■ EXERCISE
Return every line in the records below that contains the string "Viewport". Case matters.

++++ GIVEN DATA

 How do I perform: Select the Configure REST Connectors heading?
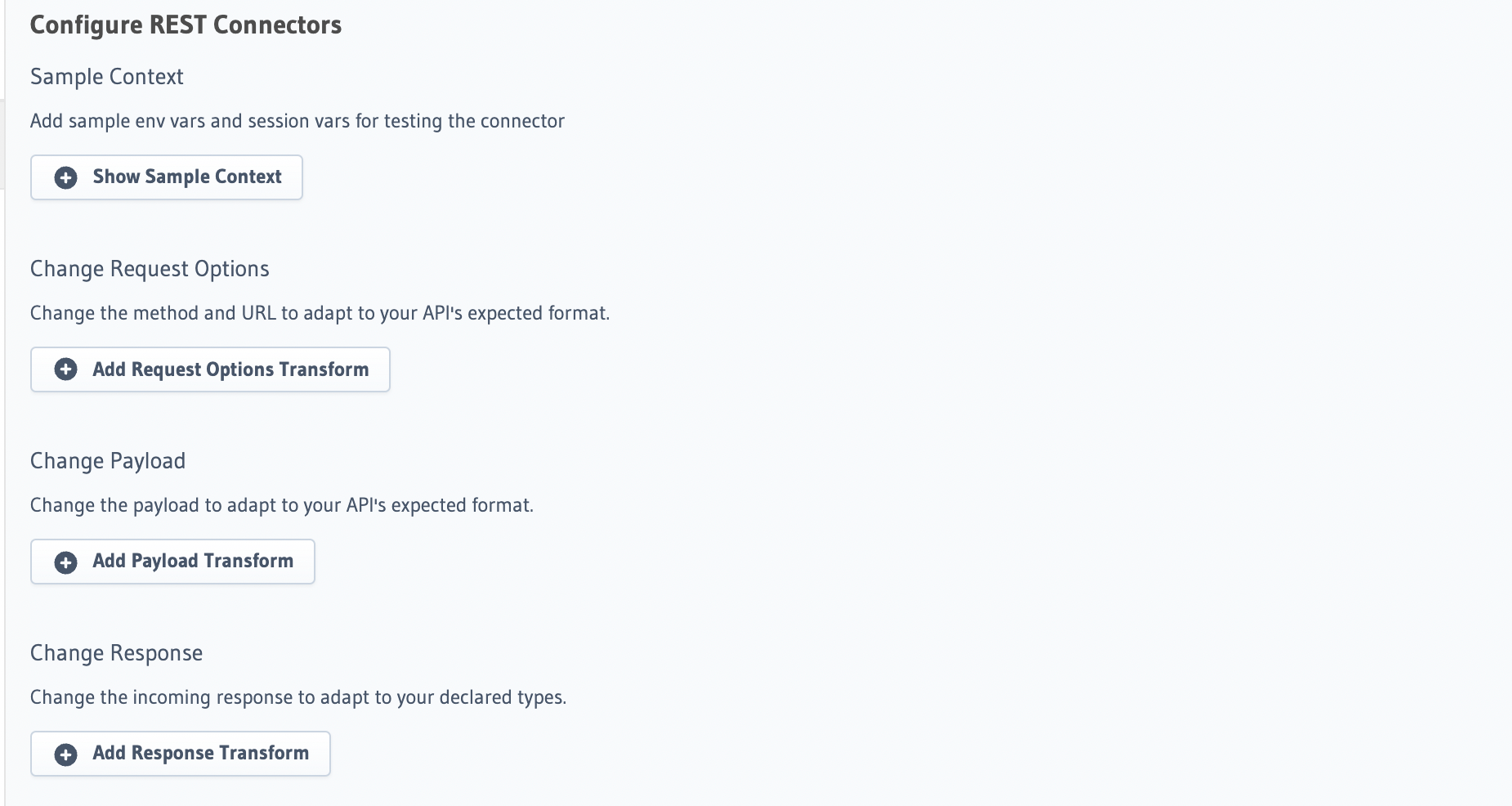point(186,25)

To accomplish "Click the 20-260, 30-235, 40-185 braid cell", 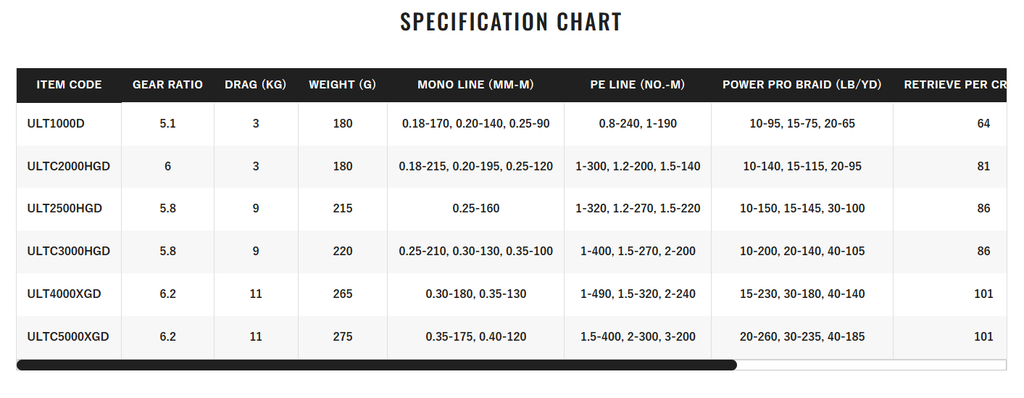I will pos(802,337).
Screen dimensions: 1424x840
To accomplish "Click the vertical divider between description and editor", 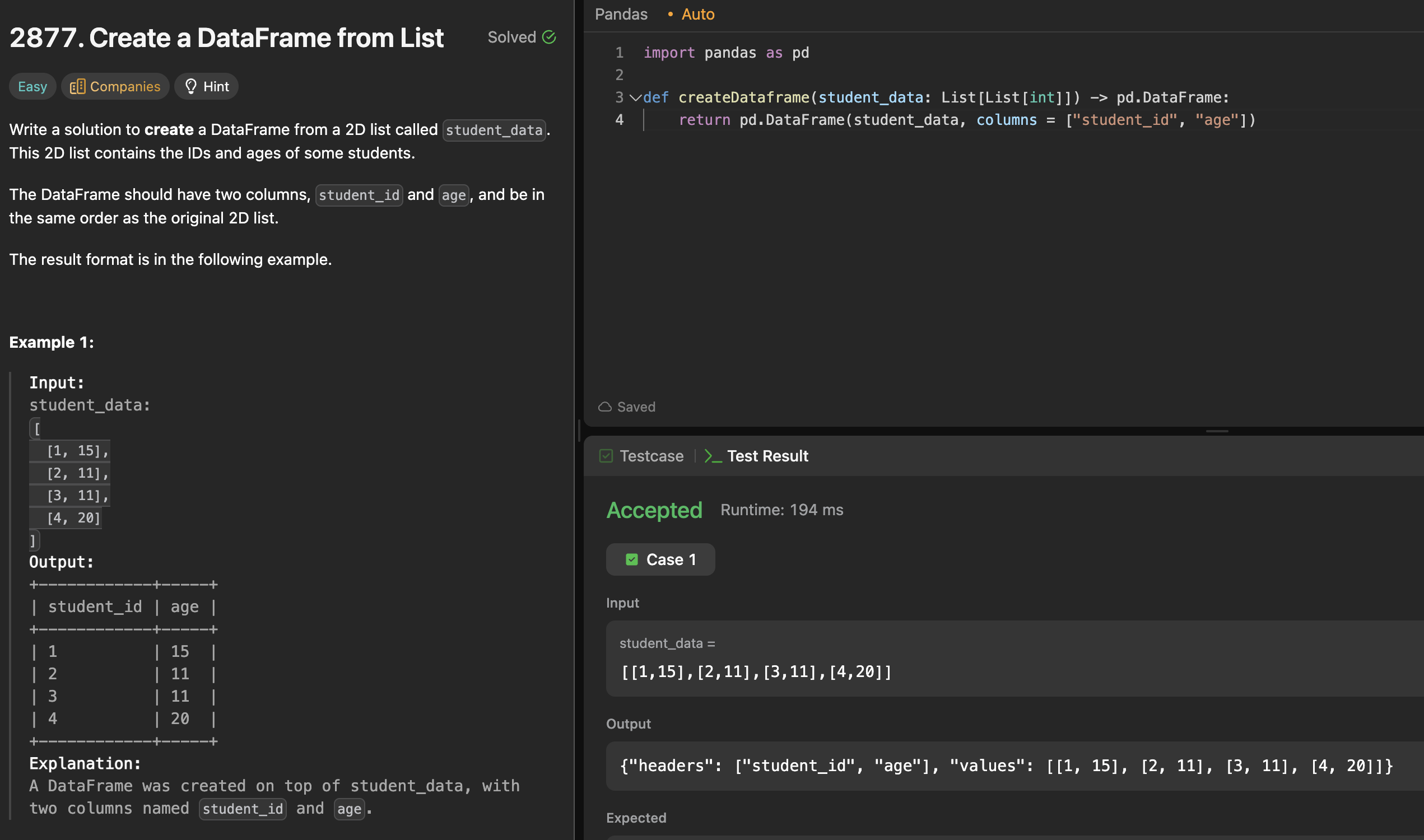I will 579,430.
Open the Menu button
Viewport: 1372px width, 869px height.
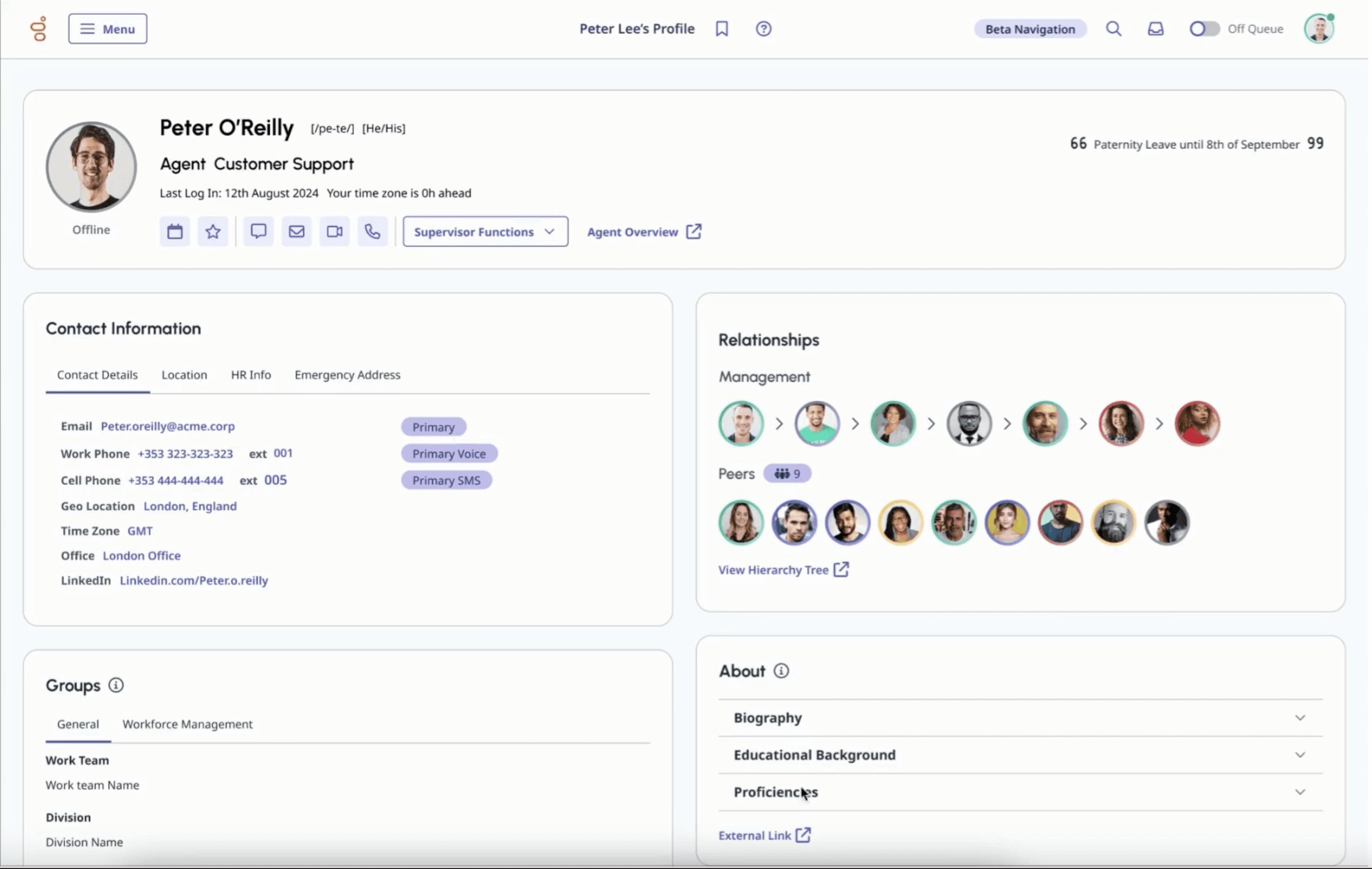107,29
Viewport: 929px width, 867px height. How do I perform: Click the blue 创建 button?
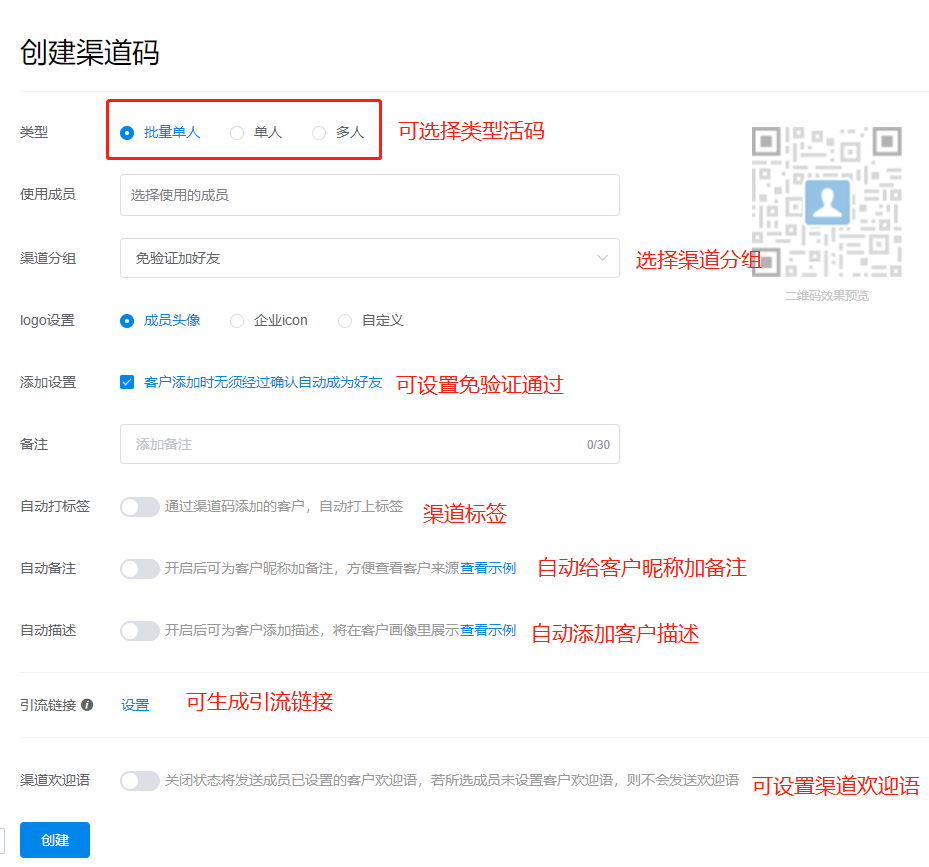click(55, 840)
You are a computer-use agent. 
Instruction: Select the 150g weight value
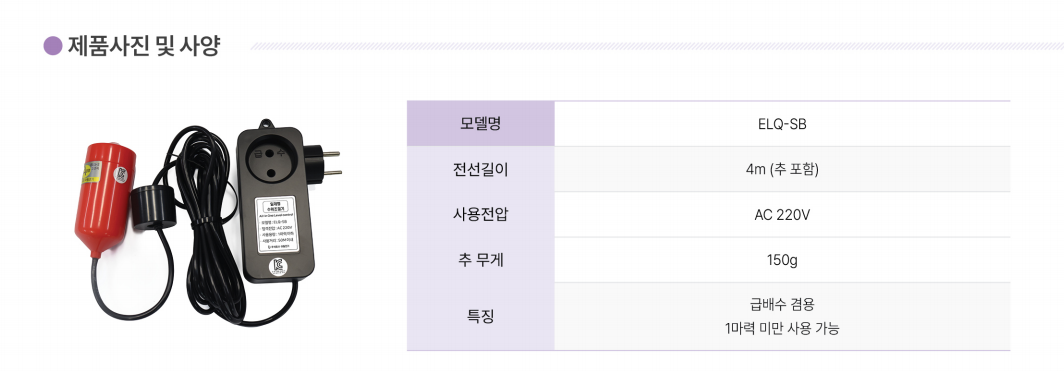click(x=782, y=260)
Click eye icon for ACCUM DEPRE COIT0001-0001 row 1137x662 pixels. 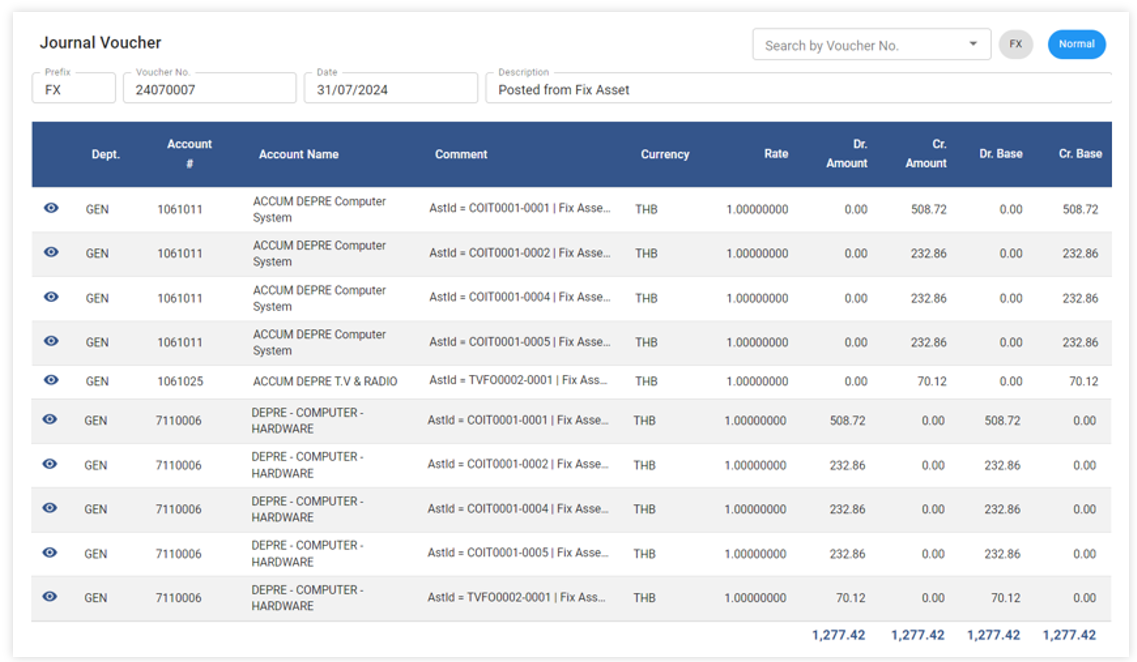51,208
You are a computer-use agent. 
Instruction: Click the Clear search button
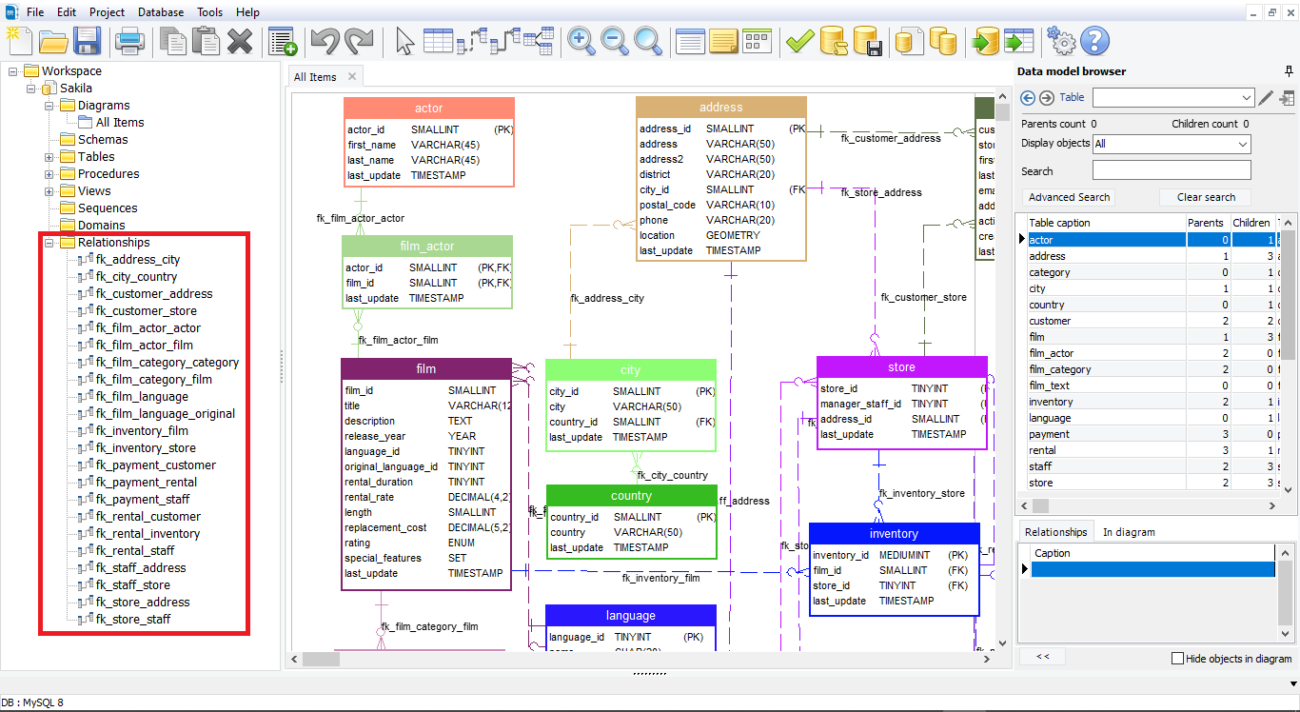coord(1205,197)
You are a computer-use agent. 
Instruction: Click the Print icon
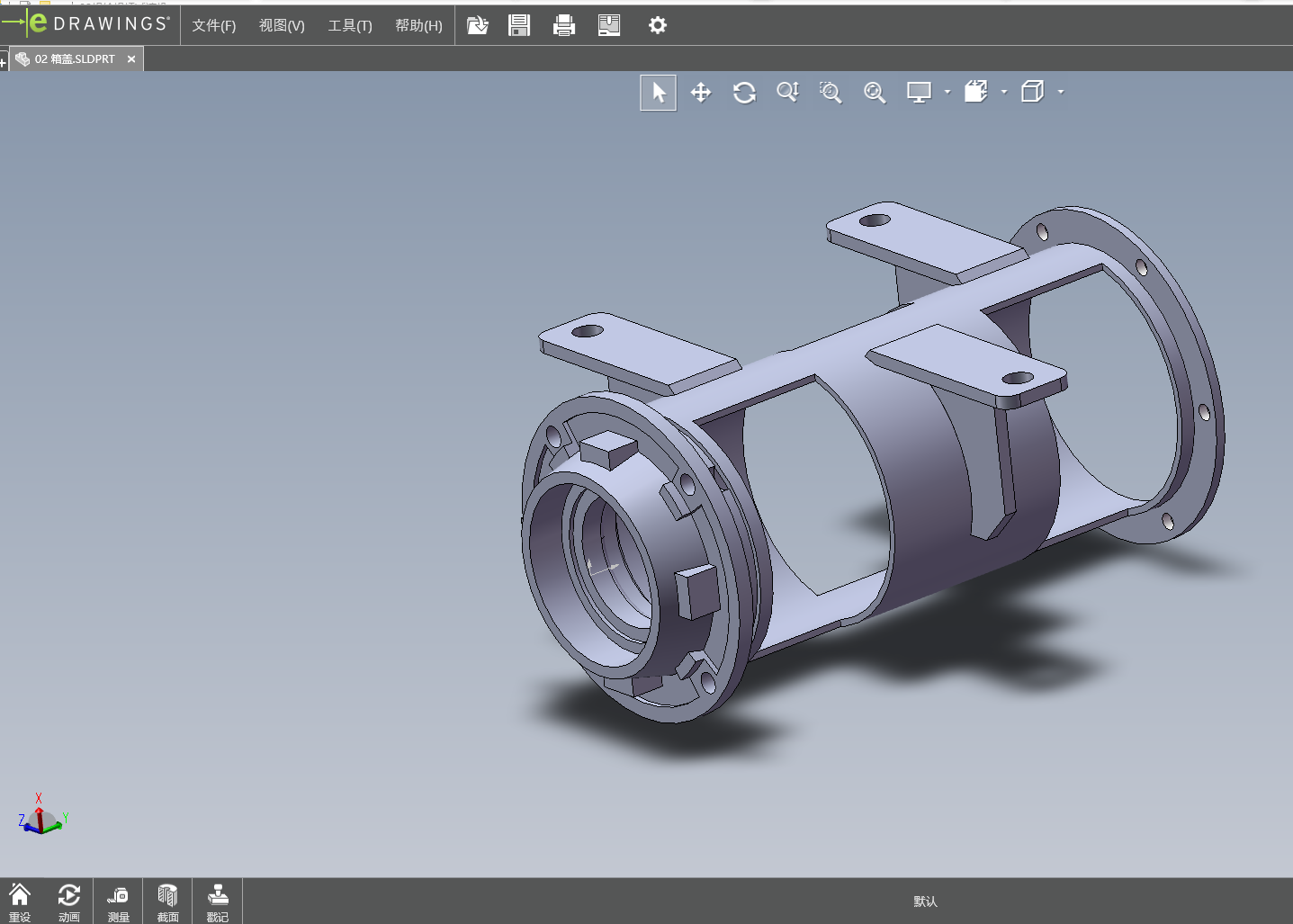coord(564,25)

++++++++

■ TASK OUTPUT
Viewport: 1372px width, 869px height.
Viewport: 929px width, 867px height. How do I perform: Click the blue 创建 button?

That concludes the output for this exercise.